- **Stated task 1**: Reproduce the stretch of the Reltio nested-attributes passage from "Flatten nested attributes" through "time, and so on.".
- **Stated task 2**: Render the stretch of the records from their start through the line containing "(x=841, y=305)" as a JSON list of strings, one per line, with blank lines left out.

- **Source passage**:
* * * * * * * * *
Flatten nested attributes

Learn about extracting and flattening nested and reference attributes into a custom view.

All Reltio objects - entities, relations, and interactions - are hierarchical. Reltio data pipelines write data related to these objects into tables in destination systems.

This data includes customer data — written as a complex data type in the Attributes column — and Reltio system-generated data for each entity — written as simple data type such as Entity URI, Entity ID, created time, and so on.

In the data warehouses, we maintain data in a tabular form with each entity in a separate row. You can query this data and analyze it as per your requirements.

Some of the attributes are nested attributes, which have several levels of nesting. So, how can one query data in a nested attribute? To achieve this, we flatten the hierarchical data by exploding the nested attribute into separate rows, and associating each row with with simple sub-attributes nested within it or simple attributes outside the nested attribute.

Query your dataset

When you want to associate the exploded data with the sub-attributes of the nested attribute or the simple attributes at the same level as the nested attribute, ensure all these attributes have a single surviving value (single OV) corresponding to each exploded value.

Queries are easy to use, depending on whether the data sets are written with or without the following properties provided by Reltio's data pipelines:

the value of the isOV filter
- If set to true, all non-operational values are skipped at every level of the hierarchy
- If set to false, non-operational values are included along with the operating values.

the value of the flattenAttribute filter

If set to false, the value of each attribute is written as shown below:

array of
	struct
	{
	   numeric Id,  		            // Unique id for current val of this attribute type
	   boolean isOv,		            // Indicates whether the current value is OV or not

           struct<attrType> value	// If current attribute is a nested attribute.
					                    // Each member of struct<attrType> corresponds
					                    // to each sub-attribute nested within current
					                    // attribute, and is in turn an array of the
					                    // self-same struct {Id, isOv, value} above.
		OR
	  <simpleAttrType> value	// If current attribute is a simple attribute.
	}

If set to true, the value of each attribute is written as a simple array, as shown below

	array of struct<attrType>	// If current attribute is a nested attribute.
* * * * * * * * *
- **Raw data**:
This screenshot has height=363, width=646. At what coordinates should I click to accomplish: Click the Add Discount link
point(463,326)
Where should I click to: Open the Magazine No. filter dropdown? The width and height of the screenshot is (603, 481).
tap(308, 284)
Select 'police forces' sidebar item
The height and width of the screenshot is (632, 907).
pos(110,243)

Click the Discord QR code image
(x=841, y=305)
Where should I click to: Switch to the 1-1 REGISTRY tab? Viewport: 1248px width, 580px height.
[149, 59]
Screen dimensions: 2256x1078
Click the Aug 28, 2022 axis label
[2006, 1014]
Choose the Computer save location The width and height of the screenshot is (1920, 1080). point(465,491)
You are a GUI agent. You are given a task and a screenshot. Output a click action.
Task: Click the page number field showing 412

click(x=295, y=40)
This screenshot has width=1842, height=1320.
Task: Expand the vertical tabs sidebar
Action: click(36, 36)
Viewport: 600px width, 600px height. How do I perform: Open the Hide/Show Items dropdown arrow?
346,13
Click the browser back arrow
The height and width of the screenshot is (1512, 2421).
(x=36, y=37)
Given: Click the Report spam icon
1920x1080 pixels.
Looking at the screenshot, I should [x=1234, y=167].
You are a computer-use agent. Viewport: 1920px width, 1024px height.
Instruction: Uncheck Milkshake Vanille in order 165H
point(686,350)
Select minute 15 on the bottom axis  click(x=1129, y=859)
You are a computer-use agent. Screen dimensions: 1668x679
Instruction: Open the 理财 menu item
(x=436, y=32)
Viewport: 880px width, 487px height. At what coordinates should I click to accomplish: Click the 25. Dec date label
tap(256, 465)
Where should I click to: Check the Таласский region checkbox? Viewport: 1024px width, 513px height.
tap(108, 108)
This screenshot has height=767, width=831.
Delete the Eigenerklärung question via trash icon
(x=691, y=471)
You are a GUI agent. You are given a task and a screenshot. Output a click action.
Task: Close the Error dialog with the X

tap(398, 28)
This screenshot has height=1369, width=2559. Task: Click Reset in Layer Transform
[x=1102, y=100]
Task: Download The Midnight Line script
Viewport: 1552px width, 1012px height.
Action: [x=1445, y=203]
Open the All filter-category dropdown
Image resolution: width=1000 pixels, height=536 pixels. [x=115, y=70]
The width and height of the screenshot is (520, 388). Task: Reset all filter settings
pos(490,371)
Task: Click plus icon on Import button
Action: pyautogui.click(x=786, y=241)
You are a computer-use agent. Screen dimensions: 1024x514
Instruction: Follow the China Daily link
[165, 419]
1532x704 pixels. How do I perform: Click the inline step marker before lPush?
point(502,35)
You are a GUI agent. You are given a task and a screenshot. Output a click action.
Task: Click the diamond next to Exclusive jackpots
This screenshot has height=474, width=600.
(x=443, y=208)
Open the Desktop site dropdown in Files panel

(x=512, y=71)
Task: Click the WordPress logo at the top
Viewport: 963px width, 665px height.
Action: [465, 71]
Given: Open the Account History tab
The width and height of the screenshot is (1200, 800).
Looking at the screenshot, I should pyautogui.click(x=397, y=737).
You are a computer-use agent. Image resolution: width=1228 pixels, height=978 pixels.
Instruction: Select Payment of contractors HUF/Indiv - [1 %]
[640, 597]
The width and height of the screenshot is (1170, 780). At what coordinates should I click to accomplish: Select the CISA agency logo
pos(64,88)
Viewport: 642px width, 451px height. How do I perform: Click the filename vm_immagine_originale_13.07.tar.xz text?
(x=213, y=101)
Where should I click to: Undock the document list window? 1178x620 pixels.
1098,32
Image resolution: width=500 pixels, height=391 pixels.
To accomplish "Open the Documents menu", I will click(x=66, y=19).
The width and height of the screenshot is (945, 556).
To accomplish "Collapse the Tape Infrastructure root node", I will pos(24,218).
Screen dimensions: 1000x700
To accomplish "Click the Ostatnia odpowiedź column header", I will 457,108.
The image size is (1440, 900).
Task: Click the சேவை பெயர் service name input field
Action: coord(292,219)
* * * * * * * * *
- **Task solution 1**:
Flatten nested attributes

Learn about extracting and flattening nested and reference attributes into a custom view.

All Reltio objects - entities, relations, and interactions - are hierarchical. Reltio data pipelines write data related to these objects into tables in destination systems.

This data includes customer data — written as a complex data type in the Attributes column — and Reltio system-generated data for each entity — written as simple data type such as Entity URI, Entity ID, created time, and so on.

- **Task solution 2**:
[
  "This screenshot has height=363, width=646. At what coordinates should I click to accomplish: Click the Add Discount link",
  "point(463,326)",
  "Where should I click to: Open the Magazine No. filter dropdown? The width and height of the screenshot is (603, 481).",
  "tap(308, 284)",
  "Select 'police forces' sidebar item",
  "The height and width of the screenshot is (632, 907).",
  "pos(110,243)",
  "Click the Discord QR code image",
  "(x=841, y=305)"
]